DSR of the Month

Profiling the industry’s most accomplished foodservice equipment and supplies dealer sales reps. Only one will go on to be named DSR of the Year.


Q&A with Jacob Thomases

Jacob Thomases, Myers Restaurant Supply

Like many in the foodservice industry, Jacob Thomases first got his feet wet working for a restaurant chain as a teenager. After graduating from San Francisco’s now shuttered California Culinary Academy in 2002, Thomases went right into restaurant management.

Jacob ThomasesJacob ThomasesAfter working in restaurant operations for a number of years, he decided a change of pace was necessary. “I wanted a different work/life balance, as I was getting married,” he says. “I started looking at options and ended up at a dealer.”

He joined Myers Restaurant Supply, and has been there for almost five years.

Q: What goes into developing a good kitchen design?
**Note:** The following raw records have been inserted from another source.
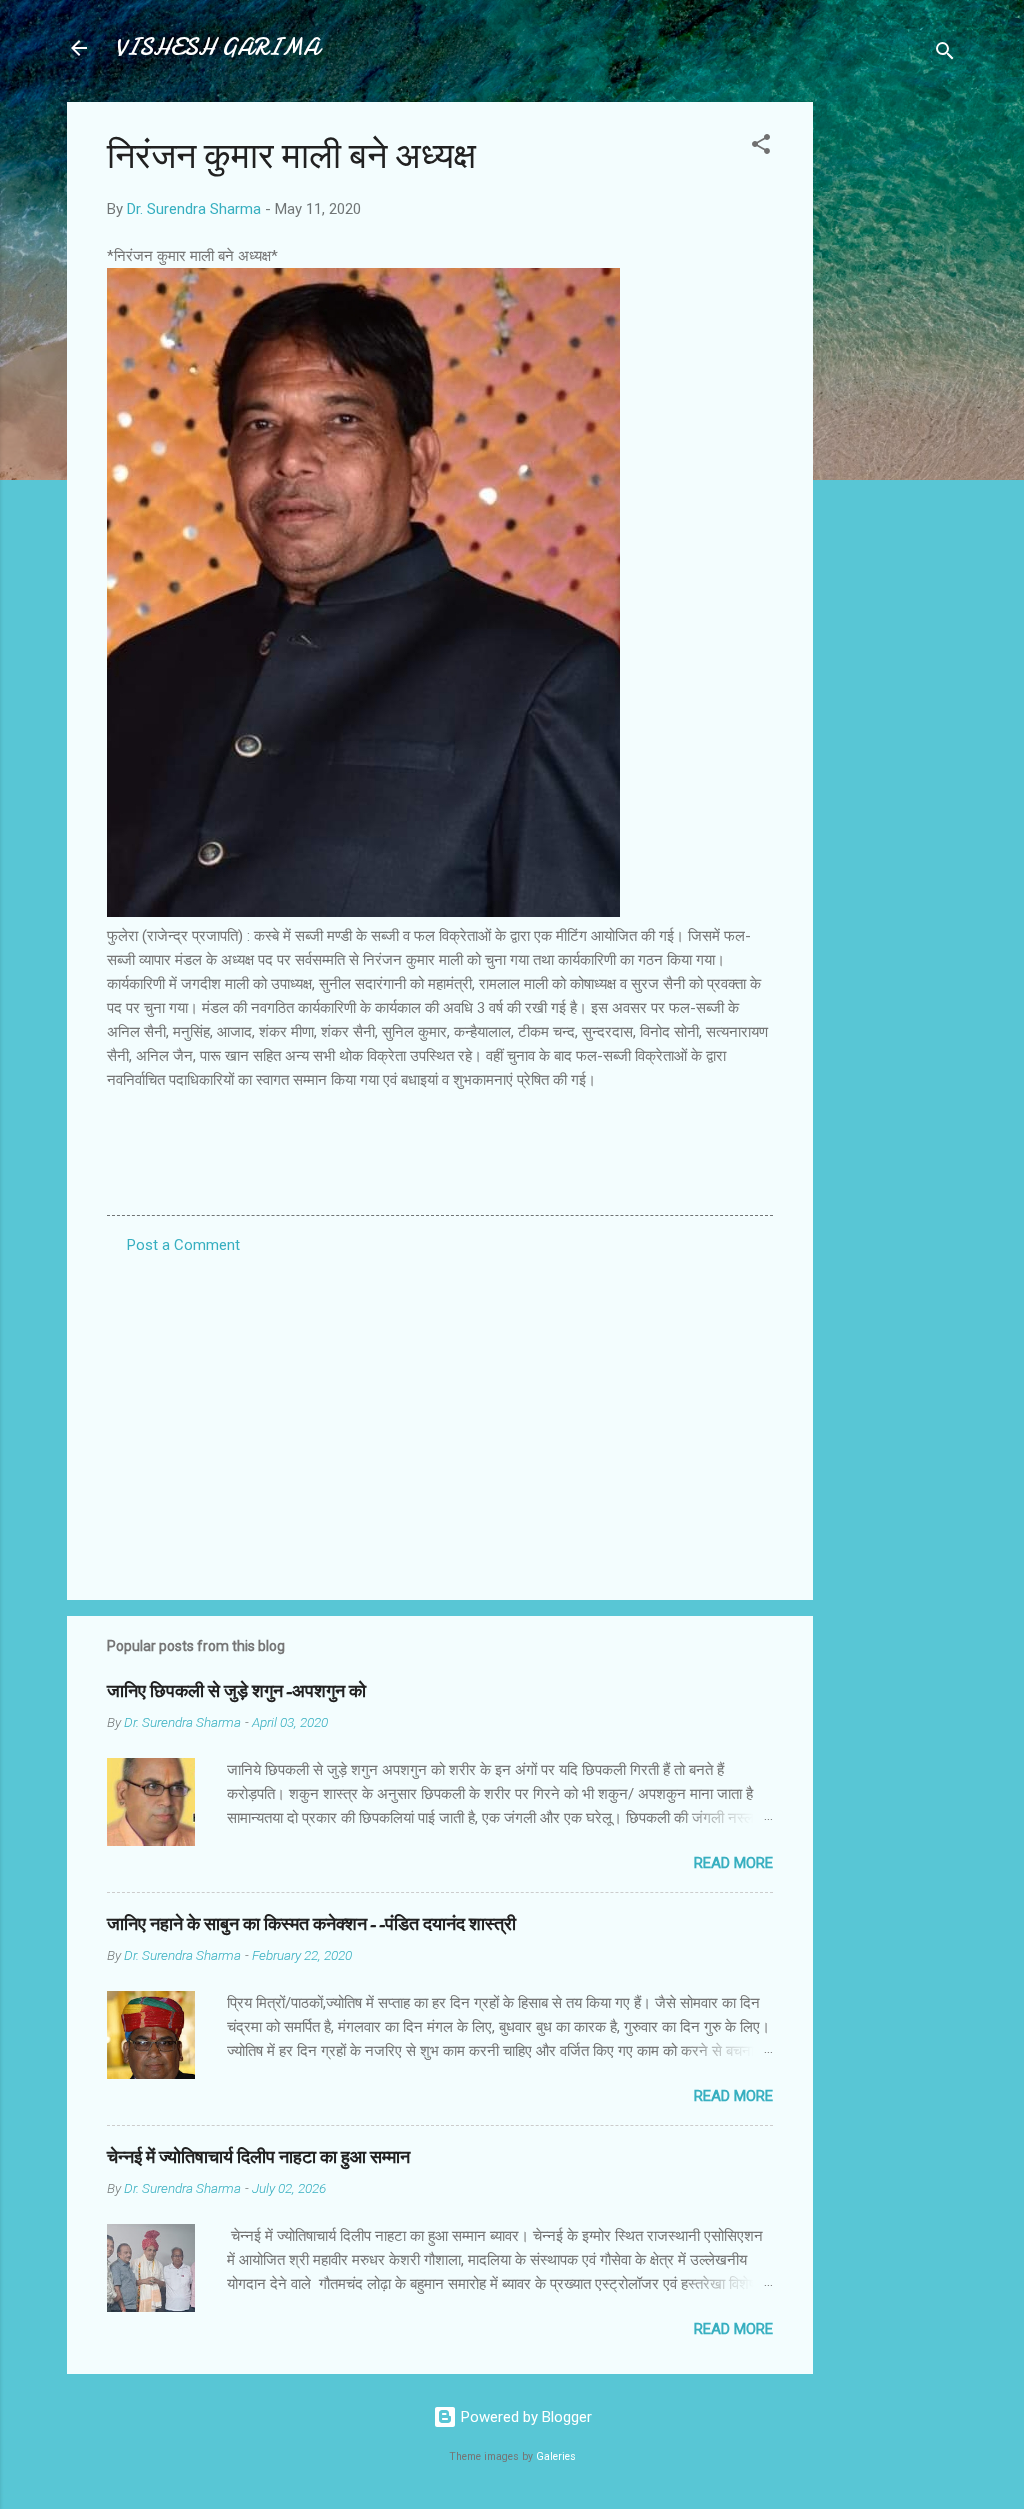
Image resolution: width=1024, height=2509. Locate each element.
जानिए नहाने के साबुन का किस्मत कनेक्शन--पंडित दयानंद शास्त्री (311, 1924)
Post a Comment (183, 1245)
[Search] (945, 54)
A: There is no cut and dried answer for that, since it comes down to the client’s needs and understanding of the process. You may have a chef who’s done it all before and knows the brand, size and exactly what they need, which can be easier than working with a client who has never been through the process before. It’s important in all cases to ask the right questions, listening to what they are saying and what they are not saying.

Q: How do you approach writing equipment specifications for design projects?

A: A lot of it is client based. Some chefs have particular demands and brand preferences, and are looking for certain specifications, like with a range line and combi oven. Other times, it comes down to a client’s needs and budget. Then there are times that there are no preferences, and I can go in any direction. In this case, it comes down to my relationship with manufacturers and the reps. We want to ensure clients get the right support from reps and vendors. In a perfect world, it works right every time and turns out perfectly. But in reality, that’s not always the case. Rob Myers, who is son of the company’s original owner, says we do it for the high five at the end of the project or we do it so that the client walks away feeling positive about our part of their project and will give us a future referral.

Q: Design projects often come to the table short on time or money or both. How do you deal with these issues?

A: Some of it is about setting expectations and letting clients know things take a certain amount of time. Doing this in advance helps. It needs to be right first, because they have to live with a project’s end results. Quick will not be as good as right.

Q: There are some specific skills involved in specifying the right piece of equipment for a replacement sale. What are some key factors to consider?

A: It’s not always a like for like scenario. There are so many dealers out there and all kinds of supply chain versions, and operators may not get the right equipment. There are situations where a unit may be in place for 15 years and served its purpose and then there are times where equipment is under specified. The reality is that sometimes it’s price driven. As Benjamin Franklin once said, “The bitterness of poor quality remains long after the sweetness of low price is forgotten.” There are many steps and if you miss one it can be catastrophic. Sometimes it’s about learning from your mistakes. One of the great things about Myers is the company’s experienced staff who have been great resources and mentors to me.